■ Required action: Repeat word for word the part of the augmented reality article below, starting at "2. AR and Experiential" and ending at "Hubspot Blog wrote.".

┌─ Given passage

Since AR technology is still relatively young, gimmicks can work in the short-term, but it won’t be long before AR is considered a marketing mainstay and it’s novelty wears off. That’s when only those that use AR the right way will benefit.


1. Augmented Reality for Product Marketing – Home Depot:

Back in 2015, Home Depot released their Project Color app. This app used patent technology to show users what a paint color will look like in their home.


Not only did the AR technology take lighting, objects, and shadows in the room into account, but Home Depot took it a step further two years later and let users check out how objects like patio furniture, faucets, and other products looked in their home.


Of course, Home Depot isn’t the only home furniture store to use AR to create value for their users (Lowe’s and Ikea have similar AR technology built into their apps).


2. AR and Experiential Marketing – Netflix:


Back when Snapchat was super cool, Netflix took advantage of the tech-forward social media platform when it was time to market season two of its original series Stranger Things.


The streaming company launched a series of AR/VR lenses on Snapchat that allowed users to record videos of themselves walking through one of the houses seen in the show, as monsters (Demigorgons) popped out of the wall.


“Aside from this lens, which is incredibly immersive for a mobile app, Netflix has also leveraged AR filters to promote its content,” the Hubspot Blog wrote.


Enabling Product Visualization:

“In a world where consumers order everything from clothes to cars online, marketers can harness AR to help shoppers visualize products in an interactive and immersive way that goes far beyond a static image or video. This could mean experiencing what it’s like to sit inside a dream car, watching AR panoramas unfold through the virtual windscreen, or seeing what a jacket looks like on the actual shopper, without them having to leave the house.” – MarTech Series

Future-proofing Education and Development:

One website states that classroom education can be extraordinary and more interactive with AR, as it enables teachers to show virtual examples of concepts and add gaming elements to provide textbook material support. Augmented Reality in the education sector renders several sought-after perks including:

  • A Swift And Effective Learning System
  • Easy Access To Learning Materials Anytime, Anywhere
  • Immersive Practical Learning
  • Engage Students And Spruce Up Their Interest

AR In Professional Training

And the learning benefits of AR also extend beyond the classroom. The same goes for professional training.

└─
┌─ Information provided

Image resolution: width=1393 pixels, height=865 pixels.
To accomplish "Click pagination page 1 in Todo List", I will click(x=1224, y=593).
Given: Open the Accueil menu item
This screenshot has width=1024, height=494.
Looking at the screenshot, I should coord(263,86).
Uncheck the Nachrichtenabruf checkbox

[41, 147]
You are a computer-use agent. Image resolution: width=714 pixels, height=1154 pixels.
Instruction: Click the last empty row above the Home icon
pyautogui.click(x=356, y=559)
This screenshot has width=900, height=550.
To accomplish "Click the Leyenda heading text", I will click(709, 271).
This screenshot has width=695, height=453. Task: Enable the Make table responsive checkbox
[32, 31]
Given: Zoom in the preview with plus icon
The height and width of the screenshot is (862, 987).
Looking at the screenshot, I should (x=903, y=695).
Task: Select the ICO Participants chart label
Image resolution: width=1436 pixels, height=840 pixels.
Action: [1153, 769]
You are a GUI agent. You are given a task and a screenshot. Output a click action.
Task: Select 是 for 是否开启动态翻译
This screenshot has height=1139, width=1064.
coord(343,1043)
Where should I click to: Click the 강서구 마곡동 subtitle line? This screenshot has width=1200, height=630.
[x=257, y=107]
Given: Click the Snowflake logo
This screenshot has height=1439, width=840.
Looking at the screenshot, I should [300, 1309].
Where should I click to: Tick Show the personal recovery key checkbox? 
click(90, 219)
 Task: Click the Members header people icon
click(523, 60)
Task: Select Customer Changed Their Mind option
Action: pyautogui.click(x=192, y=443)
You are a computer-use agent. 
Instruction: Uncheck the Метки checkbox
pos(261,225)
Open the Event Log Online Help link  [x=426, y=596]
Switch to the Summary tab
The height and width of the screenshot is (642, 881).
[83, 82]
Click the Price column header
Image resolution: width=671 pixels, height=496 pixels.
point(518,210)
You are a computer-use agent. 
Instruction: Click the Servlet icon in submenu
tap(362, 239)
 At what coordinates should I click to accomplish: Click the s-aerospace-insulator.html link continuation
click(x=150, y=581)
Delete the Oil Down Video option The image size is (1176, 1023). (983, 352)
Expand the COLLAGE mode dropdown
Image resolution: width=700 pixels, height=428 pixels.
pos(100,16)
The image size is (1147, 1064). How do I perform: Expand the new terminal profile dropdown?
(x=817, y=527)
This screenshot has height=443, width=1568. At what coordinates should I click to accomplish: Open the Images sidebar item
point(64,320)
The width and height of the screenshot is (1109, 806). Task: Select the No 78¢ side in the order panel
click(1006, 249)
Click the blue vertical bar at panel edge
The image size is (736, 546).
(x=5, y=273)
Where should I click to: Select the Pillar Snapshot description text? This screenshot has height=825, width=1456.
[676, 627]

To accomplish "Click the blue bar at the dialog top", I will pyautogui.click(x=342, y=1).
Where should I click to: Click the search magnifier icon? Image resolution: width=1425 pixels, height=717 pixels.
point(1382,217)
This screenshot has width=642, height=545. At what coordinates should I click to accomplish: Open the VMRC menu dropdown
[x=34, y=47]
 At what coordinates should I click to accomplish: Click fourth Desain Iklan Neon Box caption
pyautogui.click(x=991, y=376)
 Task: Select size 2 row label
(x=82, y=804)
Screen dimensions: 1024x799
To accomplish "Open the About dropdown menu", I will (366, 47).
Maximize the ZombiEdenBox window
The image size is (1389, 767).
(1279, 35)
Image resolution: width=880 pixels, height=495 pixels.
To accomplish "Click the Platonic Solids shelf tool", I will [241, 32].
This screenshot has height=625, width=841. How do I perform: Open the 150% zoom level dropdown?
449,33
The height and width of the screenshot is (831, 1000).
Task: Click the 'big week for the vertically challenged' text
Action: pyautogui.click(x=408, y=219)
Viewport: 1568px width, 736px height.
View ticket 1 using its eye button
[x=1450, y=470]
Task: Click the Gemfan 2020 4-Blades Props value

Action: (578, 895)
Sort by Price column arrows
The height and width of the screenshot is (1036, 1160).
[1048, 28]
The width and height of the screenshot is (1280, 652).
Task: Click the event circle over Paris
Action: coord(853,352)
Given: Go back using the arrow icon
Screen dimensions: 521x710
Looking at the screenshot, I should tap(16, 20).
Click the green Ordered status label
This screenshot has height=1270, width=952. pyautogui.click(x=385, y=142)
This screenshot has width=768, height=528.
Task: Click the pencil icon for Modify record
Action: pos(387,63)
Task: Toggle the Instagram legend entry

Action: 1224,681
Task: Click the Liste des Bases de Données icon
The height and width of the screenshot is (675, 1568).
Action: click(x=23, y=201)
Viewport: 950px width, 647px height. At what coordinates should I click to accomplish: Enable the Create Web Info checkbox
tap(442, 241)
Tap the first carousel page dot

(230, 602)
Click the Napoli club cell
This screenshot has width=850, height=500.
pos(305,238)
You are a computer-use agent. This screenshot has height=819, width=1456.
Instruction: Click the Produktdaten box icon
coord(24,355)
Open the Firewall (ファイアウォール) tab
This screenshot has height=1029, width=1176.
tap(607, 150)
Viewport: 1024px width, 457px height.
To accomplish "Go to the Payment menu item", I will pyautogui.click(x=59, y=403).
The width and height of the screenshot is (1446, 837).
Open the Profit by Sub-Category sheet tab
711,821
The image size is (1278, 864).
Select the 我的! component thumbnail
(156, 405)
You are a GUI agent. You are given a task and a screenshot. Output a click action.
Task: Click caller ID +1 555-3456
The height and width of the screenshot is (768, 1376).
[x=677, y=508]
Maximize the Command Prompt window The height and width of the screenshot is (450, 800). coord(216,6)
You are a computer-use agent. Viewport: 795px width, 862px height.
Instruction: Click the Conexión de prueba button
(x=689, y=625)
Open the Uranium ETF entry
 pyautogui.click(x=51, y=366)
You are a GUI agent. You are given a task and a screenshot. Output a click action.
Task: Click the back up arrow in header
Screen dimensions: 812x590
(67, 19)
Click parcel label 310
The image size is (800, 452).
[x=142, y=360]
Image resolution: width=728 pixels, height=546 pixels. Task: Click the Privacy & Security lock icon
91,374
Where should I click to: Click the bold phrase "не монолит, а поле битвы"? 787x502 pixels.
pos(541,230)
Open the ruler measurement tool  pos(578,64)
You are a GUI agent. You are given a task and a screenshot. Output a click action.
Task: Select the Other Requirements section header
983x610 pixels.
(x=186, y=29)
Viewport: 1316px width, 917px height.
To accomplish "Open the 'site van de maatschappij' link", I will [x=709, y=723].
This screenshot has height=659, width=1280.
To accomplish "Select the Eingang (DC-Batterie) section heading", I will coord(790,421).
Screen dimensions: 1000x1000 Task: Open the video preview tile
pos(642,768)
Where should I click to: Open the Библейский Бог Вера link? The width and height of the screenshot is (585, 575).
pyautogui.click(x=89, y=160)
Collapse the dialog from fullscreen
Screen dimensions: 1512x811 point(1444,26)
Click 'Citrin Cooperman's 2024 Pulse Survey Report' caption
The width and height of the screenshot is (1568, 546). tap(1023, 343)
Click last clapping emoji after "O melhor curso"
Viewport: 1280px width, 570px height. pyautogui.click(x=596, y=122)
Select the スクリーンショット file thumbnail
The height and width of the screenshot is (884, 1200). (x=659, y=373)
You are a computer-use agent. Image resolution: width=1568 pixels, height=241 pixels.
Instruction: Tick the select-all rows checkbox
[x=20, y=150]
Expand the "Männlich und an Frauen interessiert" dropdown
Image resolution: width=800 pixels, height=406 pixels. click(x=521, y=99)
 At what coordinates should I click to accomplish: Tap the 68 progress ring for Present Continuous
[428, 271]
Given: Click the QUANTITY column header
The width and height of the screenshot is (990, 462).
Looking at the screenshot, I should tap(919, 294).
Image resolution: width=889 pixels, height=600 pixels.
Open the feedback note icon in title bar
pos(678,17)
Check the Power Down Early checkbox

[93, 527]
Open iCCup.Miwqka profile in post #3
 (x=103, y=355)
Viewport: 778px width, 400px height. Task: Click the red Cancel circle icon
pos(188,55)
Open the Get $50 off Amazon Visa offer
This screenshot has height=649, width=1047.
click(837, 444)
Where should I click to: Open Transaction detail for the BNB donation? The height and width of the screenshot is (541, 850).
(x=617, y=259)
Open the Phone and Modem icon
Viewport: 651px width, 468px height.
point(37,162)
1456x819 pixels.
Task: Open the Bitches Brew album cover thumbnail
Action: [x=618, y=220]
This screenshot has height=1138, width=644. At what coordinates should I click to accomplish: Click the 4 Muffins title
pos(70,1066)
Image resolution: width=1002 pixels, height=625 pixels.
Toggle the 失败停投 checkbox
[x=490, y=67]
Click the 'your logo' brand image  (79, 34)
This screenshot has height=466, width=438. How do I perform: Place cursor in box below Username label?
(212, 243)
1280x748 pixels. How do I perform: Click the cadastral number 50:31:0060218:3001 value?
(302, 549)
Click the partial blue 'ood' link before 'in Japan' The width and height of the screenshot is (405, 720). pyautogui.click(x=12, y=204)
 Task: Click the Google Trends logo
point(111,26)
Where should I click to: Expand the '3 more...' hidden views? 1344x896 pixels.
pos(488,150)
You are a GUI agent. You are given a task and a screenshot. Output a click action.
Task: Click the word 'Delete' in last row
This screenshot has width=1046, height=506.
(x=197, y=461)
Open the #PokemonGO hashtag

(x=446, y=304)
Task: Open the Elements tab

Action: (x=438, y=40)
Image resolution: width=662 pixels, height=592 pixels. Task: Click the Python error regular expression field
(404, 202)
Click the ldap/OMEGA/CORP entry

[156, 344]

└─

■ Answer space:
2. AR and Experiential Marketing – Netflix:


Back when Snapchat was super cool, Netflix took advantage of the tech-forward social media platform when it was time to market season two of its original series Stranger Things.


The streaming company launched a series of AR/VR lenses on Snapchat that allowed users to record videos of themselves walking through one of the houses seen in the show, as monsters (Demigorgons) popped out of the wall.


“Aside from this lens, which is incredibly immersive for a mobile app, Netflix has also leveraged AR filters to promote its content,” the Hubspot Blog wrote.